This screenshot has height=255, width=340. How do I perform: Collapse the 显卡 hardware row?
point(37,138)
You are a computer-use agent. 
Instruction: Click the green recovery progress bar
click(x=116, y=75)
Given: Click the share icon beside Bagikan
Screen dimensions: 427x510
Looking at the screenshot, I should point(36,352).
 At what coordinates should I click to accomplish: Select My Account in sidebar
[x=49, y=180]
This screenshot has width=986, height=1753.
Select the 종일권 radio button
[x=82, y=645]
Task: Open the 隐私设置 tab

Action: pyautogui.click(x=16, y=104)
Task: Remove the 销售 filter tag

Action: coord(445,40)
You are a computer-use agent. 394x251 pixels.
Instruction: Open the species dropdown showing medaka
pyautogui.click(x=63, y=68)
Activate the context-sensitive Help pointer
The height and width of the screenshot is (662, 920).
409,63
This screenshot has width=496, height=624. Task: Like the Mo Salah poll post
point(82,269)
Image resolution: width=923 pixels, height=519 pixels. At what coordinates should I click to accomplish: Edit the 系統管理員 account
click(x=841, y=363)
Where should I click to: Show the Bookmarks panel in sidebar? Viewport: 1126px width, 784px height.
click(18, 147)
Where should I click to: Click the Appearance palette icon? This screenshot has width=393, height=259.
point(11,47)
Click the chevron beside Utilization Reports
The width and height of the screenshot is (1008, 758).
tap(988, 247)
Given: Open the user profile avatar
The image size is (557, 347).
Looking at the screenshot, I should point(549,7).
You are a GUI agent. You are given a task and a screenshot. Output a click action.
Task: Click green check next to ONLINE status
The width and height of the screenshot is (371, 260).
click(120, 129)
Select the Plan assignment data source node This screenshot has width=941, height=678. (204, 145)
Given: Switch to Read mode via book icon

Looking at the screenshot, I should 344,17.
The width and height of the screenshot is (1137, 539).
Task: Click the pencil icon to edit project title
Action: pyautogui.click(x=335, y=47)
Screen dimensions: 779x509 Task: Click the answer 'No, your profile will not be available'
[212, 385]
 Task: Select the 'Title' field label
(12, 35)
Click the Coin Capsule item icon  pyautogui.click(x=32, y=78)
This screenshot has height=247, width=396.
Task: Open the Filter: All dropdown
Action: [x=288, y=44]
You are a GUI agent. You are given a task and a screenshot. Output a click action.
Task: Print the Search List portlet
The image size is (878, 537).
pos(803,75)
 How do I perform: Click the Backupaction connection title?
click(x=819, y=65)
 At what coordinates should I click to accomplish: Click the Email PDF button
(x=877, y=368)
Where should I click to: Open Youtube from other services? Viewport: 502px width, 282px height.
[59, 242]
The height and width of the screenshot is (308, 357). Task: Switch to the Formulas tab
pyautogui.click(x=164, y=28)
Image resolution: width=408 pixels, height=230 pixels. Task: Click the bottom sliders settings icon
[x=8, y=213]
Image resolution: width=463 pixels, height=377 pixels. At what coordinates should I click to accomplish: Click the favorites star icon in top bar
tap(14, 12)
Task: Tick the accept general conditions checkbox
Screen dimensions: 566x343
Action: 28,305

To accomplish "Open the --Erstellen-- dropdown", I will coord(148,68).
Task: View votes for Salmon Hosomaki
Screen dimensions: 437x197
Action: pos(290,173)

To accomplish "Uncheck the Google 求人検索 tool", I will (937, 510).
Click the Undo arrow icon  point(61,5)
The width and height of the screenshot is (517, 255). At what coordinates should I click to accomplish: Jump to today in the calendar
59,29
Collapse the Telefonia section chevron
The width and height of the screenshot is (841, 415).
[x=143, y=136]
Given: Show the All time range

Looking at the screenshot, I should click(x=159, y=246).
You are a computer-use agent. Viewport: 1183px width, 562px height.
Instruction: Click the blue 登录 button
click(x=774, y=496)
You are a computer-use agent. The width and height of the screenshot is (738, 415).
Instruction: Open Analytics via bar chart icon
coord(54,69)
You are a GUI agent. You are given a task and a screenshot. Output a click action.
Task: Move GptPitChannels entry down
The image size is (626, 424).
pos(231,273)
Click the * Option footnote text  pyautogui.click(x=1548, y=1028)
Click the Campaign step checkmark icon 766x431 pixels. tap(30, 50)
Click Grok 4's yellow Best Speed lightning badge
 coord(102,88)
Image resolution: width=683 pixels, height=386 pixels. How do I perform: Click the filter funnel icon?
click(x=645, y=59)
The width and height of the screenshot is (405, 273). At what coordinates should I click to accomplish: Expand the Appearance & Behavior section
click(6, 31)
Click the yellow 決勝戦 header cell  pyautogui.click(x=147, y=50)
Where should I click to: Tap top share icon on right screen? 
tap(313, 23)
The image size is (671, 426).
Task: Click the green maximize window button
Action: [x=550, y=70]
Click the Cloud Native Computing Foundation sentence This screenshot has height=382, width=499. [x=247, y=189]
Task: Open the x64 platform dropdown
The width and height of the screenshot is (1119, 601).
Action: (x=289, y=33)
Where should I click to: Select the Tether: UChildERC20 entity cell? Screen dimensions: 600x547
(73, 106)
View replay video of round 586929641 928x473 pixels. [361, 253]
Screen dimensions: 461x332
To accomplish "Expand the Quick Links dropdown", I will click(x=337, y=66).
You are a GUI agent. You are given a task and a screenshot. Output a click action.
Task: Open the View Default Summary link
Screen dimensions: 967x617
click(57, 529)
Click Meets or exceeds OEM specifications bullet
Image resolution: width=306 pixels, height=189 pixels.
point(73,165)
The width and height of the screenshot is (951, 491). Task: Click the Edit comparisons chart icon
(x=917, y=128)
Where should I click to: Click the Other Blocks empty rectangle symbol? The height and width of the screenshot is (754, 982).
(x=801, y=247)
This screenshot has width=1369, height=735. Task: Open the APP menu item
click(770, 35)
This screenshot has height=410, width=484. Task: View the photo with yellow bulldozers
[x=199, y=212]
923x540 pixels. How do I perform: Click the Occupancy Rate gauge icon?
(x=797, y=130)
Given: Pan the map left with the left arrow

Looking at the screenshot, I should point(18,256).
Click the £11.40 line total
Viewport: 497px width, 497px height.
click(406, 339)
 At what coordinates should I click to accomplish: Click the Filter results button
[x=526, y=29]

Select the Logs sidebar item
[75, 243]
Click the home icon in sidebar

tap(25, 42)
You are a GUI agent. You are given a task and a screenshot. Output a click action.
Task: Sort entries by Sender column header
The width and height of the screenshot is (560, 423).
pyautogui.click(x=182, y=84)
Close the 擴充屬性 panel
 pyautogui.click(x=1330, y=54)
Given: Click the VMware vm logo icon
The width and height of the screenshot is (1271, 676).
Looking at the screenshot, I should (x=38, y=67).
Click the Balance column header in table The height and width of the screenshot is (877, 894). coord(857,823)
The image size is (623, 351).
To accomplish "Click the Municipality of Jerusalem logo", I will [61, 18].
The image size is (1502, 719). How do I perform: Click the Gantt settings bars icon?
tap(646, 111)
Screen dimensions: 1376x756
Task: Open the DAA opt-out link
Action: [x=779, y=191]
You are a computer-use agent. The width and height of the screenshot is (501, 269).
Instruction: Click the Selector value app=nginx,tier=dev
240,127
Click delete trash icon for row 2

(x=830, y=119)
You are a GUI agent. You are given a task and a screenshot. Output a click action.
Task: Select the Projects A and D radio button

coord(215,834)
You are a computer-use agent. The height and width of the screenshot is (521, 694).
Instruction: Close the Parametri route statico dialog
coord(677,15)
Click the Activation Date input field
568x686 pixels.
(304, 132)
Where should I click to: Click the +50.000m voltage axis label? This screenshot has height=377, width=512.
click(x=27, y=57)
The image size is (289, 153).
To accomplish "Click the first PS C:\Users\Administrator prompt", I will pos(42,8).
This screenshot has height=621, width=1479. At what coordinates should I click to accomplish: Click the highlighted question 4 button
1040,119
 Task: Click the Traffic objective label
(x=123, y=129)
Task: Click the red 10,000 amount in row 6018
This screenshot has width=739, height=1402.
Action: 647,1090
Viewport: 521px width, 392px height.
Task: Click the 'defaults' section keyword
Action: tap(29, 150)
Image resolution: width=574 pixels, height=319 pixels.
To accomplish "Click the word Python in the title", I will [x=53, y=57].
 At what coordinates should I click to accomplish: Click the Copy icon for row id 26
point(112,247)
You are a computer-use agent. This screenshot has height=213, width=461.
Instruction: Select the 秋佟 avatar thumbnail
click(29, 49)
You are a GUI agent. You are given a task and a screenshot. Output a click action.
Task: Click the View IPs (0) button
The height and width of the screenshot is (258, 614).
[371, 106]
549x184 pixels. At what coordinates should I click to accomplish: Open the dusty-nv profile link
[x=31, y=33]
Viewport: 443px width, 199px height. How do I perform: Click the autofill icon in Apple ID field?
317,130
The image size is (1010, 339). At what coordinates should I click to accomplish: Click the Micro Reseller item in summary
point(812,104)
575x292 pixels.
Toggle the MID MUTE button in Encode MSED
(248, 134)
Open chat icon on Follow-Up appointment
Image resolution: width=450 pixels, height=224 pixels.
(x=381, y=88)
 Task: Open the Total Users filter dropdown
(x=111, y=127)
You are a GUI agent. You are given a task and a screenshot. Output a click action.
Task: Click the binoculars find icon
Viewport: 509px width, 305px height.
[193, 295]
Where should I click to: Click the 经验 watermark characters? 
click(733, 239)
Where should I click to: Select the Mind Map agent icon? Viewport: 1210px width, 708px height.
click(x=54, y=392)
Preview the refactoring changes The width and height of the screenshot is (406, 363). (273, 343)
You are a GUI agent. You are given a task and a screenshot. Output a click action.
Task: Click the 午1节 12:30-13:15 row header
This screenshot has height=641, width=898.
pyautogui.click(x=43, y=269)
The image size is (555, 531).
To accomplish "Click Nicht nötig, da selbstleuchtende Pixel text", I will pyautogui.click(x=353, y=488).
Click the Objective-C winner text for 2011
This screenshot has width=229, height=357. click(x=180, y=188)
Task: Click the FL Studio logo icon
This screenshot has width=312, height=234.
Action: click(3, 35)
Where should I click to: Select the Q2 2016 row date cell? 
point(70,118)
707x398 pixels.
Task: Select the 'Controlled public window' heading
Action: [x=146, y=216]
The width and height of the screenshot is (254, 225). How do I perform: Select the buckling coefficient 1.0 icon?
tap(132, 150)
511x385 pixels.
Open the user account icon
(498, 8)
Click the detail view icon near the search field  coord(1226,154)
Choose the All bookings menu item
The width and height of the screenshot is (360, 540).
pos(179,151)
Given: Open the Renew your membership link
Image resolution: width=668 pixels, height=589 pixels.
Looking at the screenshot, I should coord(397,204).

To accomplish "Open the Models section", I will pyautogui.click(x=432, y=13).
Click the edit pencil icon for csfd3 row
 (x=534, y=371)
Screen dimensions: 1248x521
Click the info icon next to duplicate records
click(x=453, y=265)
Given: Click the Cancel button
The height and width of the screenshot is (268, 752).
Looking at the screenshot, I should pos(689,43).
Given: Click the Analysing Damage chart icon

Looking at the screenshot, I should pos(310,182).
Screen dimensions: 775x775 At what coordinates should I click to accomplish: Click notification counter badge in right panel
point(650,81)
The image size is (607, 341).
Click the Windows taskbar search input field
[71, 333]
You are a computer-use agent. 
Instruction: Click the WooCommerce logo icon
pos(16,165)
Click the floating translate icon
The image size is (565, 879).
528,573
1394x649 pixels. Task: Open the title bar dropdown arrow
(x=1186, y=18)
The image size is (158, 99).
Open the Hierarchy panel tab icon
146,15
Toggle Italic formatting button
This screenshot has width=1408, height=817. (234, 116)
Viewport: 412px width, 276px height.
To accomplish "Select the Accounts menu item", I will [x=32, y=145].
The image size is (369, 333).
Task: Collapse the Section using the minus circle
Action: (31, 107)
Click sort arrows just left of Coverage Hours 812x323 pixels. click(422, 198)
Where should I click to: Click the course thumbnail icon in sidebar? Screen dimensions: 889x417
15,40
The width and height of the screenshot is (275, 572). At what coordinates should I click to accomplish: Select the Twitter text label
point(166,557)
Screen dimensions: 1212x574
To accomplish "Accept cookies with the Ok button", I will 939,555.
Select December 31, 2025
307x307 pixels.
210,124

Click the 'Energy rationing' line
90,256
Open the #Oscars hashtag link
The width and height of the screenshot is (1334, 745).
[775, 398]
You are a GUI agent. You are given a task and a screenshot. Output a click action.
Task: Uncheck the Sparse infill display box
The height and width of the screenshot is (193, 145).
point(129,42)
══════════
Start at the first line of the material and transcribe each line exactly, stopping once the line containing "Given: Click the share icon beside Bagikan" has been written.

**EXERCISE RESPONSE**.
This screenshot has height=255, width=340. How do I perform: Collapse the 显卡 hardware row?
point(37,138)
You are a computer-use agent. 
Instruction: Click the green recovery progress bar
click(x=116, y=75)
Given: Click the share icon beside Bagikan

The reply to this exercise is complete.